Howl a été écrit en 1955 pour être récité lors de la lecture publique à la Six gallery de San Francisco, mais il a ensuite été publié par le poète Lawrence Ferlinghetti chez City Lights Books. Le poème a été qualifié d'« obscène », Ferlinghetti et Shig Murao, directeur de la librairie, furent arrêtés et inculpés pour sa publication. Le 3 octobre 1957, le juge Clayton W. Horn rendit un arrêt affirmant le contraire, ce qui permit à Howl de continuer à être diffusé et de devenir le poème le plus réputé de la Beat Generation.

La lecture du poème à la Six gallery est racontée par Jack Kerouac dans son roman Les Clochards célestes, ou Ginsberg apparaît sous le nom de Alvah Goldbook.

Howl [premiers vers]

I saw the best minds of my generation destroyed by madness, starving hysterical naked,
dragging themselves through the negro streets at dawn looking for an angry fix,
Angel-headed hipsters burning for the ancient heavenly connection
to the starry dynamo in the machinery of night,

[traduction en français

J’ai vu les plus grands esprits de ma génération détruits par la folie, affamés hystériques nus,
se traînant à l’aube dans les rues nègres à la recherche d’une furieuse piqûre,
initiés à tête d’ange brûlant pour la liaison céleste ancienne
avec la dynamo étoilée dans la mécanique nocturne,

Carl Solomon, 19 ans en juin 1949, rencontre Allen Ginsberg dans un hôpital psychiatrique et lui parle d'Artaud, de Van Gogh ou le suicidé de la société, mais aussi de la performance du 13 janvier 1947 donnée par Artaud où il était présent.
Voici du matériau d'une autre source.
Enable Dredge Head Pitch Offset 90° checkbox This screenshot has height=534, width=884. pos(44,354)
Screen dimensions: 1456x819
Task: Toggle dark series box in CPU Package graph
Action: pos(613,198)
Allen Ginsberg écrit Howl (1955), qui prône une poétique de la présence où se confondent contenu et style ; échapper à cette schizophrénie; ne pas censurer ce que l'on entend dans la rue. C’est une poésie du spoken word. Howl est d'abord lu avant d'être publié notamment à la Six gallery, dans le quartier noir de San Francisco. C'était un atelier de carrosserie un peu avant. Avec Howl, il s'agit de défier la machine éditoriale de New York, son bon goût; c'est la véritable naissance de la contre-culture.
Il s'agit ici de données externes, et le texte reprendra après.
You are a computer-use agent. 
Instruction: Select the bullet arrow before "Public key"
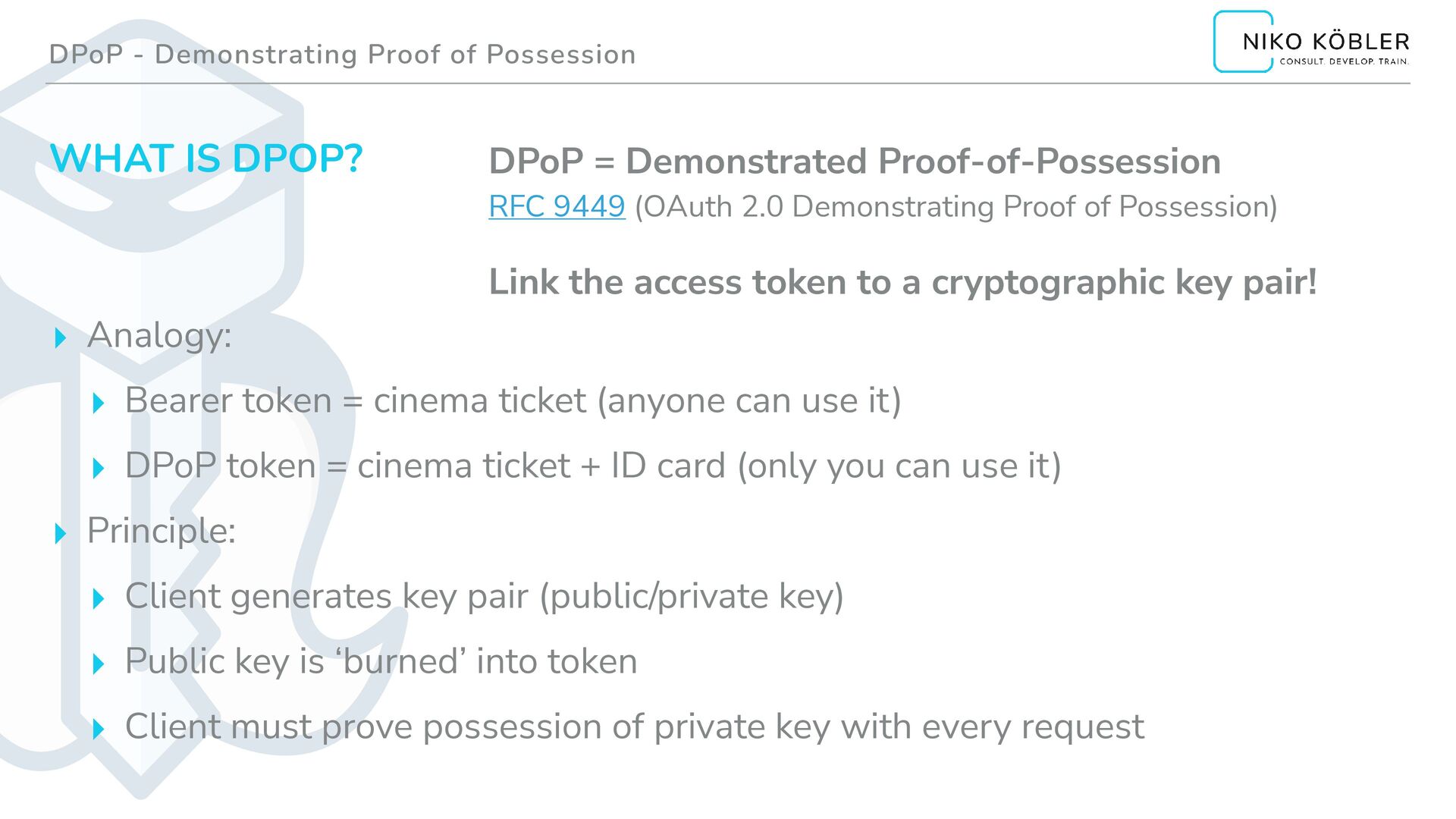pyautogui.click(x=98, y=664)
La séance du 7 octobre 1955 commence à 20 heures organisée par Kenneth Rexroth avec Philip Lamantia, John Hoffman, Mike McClure, Allen Ginsberg, Gary Snyder et Phil Whalen. A 23h30, Allen Ginsberg est ivre (le public aussi) mais, d'après Mike McClure, retrouve sobriété et un état de maîtrise et de transe.

Poème en trois parties. La première est ce qu'il a vu de sa génération. Le "I saw" est emprunté à Pour en finir avec le jugement de Dieu d'Antonin Artaud (1947) : I saw the best minds of my generation destroyed by madness... (J'ai vu les meilleurs esprits de ma génération détruits par la folie...)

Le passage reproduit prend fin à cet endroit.